Hasegawa and his colleagues described two Japanese children during the 200 pandemic, where their H1N1 infection culminated into pneumonia and pneumomediastinum [11]. The patients were 8 and 10 years of age respectively with on preceding history of Asthma. Udupa et al. shared three Canadian asthmatic children with Pneumomediastinum and subcutaneous emphysema associated with pandemic (H1N1) influenza, all of which were discharged within a week after treatment [14].
Abraham et al. described the pathological features of lethal pandemic H1N1 infection included necrosis and hemorrhage of the upper respiratory tract and necrosis of the bronchial walls [15].
In Germany, active screening showed a continued high incidence of H1N1 associated PICU admissions in the post-pandemic seasons as well [16].
Mesman et al. found that pre-existing immunity played a significant role in protecting the patients during the 2009 pandemic due to the presence of antibody dependent cellular toxicity [17].
Our index case had visited Makkah in 2015, which raises the possibility of him having acquired the H1N1 infection. Due to the high index of suspicion, we carried out nasopharyngeal smear which came out to be positive. Due to a prompt diagnosis, we were able to start appropriate management in a timely manner. He responded very well to supportive therapy and did not require mechanical ventilation and surgical intervention with complete resolution in few weeks.
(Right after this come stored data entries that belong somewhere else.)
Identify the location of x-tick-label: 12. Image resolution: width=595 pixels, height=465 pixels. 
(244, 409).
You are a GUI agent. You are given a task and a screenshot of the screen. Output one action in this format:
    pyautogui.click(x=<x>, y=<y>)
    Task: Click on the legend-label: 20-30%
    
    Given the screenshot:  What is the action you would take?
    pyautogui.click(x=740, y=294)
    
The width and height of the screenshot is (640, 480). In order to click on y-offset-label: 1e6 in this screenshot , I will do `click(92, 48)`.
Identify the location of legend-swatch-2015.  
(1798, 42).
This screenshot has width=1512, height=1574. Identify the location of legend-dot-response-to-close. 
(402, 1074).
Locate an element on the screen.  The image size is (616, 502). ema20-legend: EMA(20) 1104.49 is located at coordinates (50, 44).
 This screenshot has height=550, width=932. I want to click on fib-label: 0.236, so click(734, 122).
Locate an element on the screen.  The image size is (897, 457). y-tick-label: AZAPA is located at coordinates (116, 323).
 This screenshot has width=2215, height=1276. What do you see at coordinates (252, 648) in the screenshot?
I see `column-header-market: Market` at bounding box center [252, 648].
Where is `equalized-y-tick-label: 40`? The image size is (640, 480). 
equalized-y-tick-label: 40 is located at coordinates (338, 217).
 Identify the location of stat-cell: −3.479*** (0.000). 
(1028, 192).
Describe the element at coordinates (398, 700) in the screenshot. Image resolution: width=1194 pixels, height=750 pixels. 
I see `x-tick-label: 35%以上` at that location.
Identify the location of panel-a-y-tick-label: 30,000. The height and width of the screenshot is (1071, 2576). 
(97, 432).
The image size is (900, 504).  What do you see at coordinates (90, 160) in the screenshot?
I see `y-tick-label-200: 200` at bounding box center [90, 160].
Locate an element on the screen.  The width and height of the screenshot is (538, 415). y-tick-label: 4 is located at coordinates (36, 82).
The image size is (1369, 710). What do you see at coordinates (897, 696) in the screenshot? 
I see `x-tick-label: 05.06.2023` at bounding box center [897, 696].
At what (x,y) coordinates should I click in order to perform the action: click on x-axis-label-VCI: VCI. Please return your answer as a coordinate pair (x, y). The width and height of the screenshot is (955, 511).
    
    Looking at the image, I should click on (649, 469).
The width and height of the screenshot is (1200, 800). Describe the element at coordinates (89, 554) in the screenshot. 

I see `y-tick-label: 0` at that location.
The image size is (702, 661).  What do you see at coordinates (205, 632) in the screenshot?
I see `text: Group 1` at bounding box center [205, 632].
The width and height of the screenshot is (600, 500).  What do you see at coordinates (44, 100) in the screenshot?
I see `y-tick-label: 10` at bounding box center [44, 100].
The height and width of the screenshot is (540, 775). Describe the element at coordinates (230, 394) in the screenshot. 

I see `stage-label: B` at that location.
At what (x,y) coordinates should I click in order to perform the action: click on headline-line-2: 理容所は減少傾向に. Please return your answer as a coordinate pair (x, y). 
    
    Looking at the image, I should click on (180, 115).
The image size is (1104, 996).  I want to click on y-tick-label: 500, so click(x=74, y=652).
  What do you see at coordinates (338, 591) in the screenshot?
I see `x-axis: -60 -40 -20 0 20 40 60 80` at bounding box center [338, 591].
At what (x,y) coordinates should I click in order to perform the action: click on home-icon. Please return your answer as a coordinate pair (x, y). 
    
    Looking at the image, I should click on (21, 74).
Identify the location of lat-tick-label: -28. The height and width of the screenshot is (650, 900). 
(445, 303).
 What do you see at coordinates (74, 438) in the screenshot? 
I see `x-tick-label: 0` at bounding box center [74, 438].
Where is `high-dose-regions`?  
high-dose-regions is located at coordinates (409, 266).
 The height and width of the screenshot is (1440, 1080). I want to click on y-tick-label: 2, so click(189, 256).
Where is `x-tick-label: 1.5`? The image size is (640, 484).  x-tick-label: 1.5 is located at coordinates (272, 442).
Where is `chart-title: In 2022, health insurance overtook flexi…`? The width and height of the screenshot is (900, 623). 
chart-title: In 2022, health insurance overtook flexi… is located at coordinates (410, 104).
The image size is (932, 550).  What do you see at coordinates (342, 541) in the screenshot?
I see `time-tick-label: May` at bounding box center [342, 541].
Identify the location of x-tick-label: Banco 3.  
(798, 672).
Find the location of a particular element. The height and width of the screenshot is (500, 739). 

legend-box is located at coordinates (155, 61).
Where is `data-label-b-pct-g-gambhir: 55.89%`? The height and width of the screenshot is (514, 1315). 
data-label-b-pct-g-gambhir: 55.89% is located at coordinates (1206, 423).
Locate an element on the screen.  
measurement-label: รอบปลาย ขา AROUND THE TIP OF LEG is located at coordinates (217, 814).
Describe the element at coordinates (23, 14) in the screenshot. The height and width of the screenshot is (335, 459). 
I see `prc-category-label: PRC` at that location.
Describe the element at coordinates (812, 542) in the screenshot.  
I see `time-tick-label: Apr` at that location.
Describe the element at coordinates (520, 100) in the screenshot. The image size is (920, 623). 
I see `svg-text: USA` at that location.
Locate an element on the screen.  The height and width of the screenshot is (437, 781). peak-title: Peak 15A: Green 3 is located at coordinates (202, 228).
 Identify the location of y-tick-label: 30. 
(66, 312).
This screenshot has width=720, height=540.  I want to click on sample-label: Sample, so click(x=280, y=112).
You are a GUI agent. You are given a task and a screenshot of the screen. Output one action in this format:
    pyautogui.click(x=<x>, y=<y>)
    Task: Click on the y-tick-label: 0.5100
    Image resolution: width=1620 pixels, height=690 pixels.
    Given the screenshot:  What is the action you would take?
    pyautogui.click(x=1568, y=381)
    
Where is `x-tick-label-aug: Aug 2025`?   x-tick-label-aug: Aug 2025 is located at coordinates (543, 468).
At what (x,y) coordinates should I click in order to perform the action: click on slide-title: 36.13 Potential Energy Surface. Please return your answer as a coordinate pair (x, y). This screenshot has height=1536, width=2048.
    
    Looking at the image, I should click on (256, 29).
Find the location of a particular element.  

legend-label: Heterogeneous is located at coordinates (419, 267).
Bucher et al. found out that after H1N1 infection, there is no significant change in sputum colonization and lung disease progression in cystic fibrosis patients, endorsing the fact that in most cases the disease can be managed conservatively once diagnosed and treated early [18].
The role of vaccination especially in children is also controversial. Mahmud et al. have documented that vaccination was very helpful in reducing risk of admission in children less than 5 years of age, during 2009 pandemic in Canada [19]. Stiff et al. came up with similar findings that vaccination for H1N1 resulted in less PICU demands [20].
We suggest that pneumomediastinum should be considered in patients with H1N1 Influenza especially in asthmatics.
Based on the outcomes of our patients as well as results from other centers, we conclude that there is an association between H1N1 Influenza virus and air leak syndromes especially pneumomediastinum and subcutaneous emphysema. Usually they can be managed with supportive therapy without significant respiratory or systemic sequelae provided they are recognized and treated early.